China‘s factory output and retail sales grew faster than expected in August as a strong housing market and a government infrastructure spending spree underpinned growth in the world’s second-largest economy.
Industrial output grew the fastest in five months as demand for products from coal to cars rebounded, though analysts warned the outlook is clouded by weakness in manufacturing investment and a lack of spending by private firms.
“It is very clear that the data is improving because of the property market. This is not sustainable,” Commerzbank economist Zhou Hao said.
“It is a good time for China to deliver on structural reform, especially on the SOE side, to restore confidence in the economy,” he said, referring to a long-promised overhaul of the country’s often bloated and inefficient state-owned enterprises.
Improvements in August, while modest, suggest China‘s third-quarter growth is holding up better than expected just a few months ago and likely remains within the government’s 2016 target range of 6.5-7%, despite the alarming drop in private investment which has left the economy more dependant on government spending.
Industrial output rose 6.3% in August from a year earlier, data showed on Tuesday. Analysts had expected it to pick up only slightly to 6.1% as many plants were closed around Hangzhou to guarantee blue skies for a G20 summit of world leaders earlier this month.
China‘s steel industry, in particular, has perked up as capacity cuts and production curbs boost prices and profits, while the infrastructure spree and housing boom have spurred demand for building materials from iron beams to cement.

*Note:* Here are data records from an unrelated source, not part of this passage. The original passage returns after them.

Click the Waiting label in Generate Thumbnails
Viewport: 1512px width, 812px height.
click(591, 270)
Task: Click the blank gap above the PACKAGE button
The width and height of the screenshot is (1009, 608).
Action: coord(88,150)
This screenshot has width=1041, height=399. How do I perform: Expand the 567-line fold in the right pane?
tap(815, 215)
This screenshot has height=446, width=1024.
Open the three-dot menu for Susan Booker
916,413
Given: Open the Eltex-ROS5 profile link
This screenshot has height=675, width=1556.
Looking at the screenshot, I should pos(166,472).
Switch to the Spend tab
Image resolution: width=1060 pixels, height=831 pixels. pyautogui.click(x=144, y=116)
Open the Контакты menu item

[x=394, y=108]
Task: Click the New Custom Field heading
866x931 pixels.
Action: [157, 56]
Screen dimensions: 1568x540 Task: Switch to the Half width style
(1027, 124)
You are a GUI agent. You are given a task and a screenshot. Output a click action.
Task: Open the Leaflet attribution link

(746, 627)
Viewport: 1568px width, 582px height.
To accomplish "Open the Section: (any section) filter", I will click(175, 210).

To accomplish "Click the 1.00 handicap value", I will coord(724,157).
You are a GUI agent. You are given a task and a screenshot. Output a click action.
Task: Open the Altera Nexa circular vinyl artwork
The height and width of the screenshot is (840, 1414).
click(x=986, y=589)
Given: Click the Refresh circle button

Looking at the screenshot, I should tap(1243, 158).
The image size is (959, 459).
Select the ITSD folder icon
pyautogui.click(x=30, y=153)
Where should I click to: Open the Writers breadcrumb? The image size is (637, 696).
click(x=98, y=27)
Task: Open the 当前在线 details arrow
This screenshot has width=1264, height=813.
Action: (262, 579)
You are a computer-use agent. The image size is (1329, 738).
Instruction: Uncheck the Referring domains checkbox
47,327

China‘s crude steel output rose 3% in August from a year ago, the sixth straight monthly rise. Its biggest listed steelmaker, Baoshan Iron & Steel (Baosteel) said on Tuesday it has raised its prices for October, its eighth price hike so far this year.
Retail sales also handily beat expectations, with growth accelerating to 10.6% from 10.2% the previous month. Analysts had forecast an increase of 10.3%.
Car sales have been strong in China this year, hitting a 3-1/2 year high in August as buyers rushed to get new wheels before a tax cut expires at year-end.
Trade data last week showed imports rose for the first time in nearly two years, while export declines eased.
STRONG GOVERNMENT SPENDING HIGHLIGHTS IMBALANCES
Fixed asset investment was unchanged at 8.1% over the first eight months of the year, marginally better than expected.
Still, the rate of growth in investment remained the slowest since December 1999, and details showed a growing imbalance between public and private spending that raised questions aboutChina‘s longer-term growth prospects.
Beijing-based broker China International Capital Corporation said in a note that while the headline investment figures were solid, data on new project starts, a leading indicator for future activity, softened in August.
Highlighting Beijing’s increasing reliance on government spending to drive the economy, investment by state firms surged 21.4% in the first eight months of the year. China‘s fiscal spending rose 12.7%.
Property also remained a bright spot, despite fears that a near one-year-long housing boom may be peaking as more cities impose curbs on home purchases to rein in sharp price rises.
Property investment rose 6.2% in August on-year, according to Reuters calculations, compared with 1.4% in July, while sales by floor space grew 25.5%.
“Property sales continue to expand at a rapid pace. We are skeptical how long this can last given that fundamental factors point to housing demand growth in the low single digits,” Capital Economics economist Julian Evans-Pritchard wrote in a note.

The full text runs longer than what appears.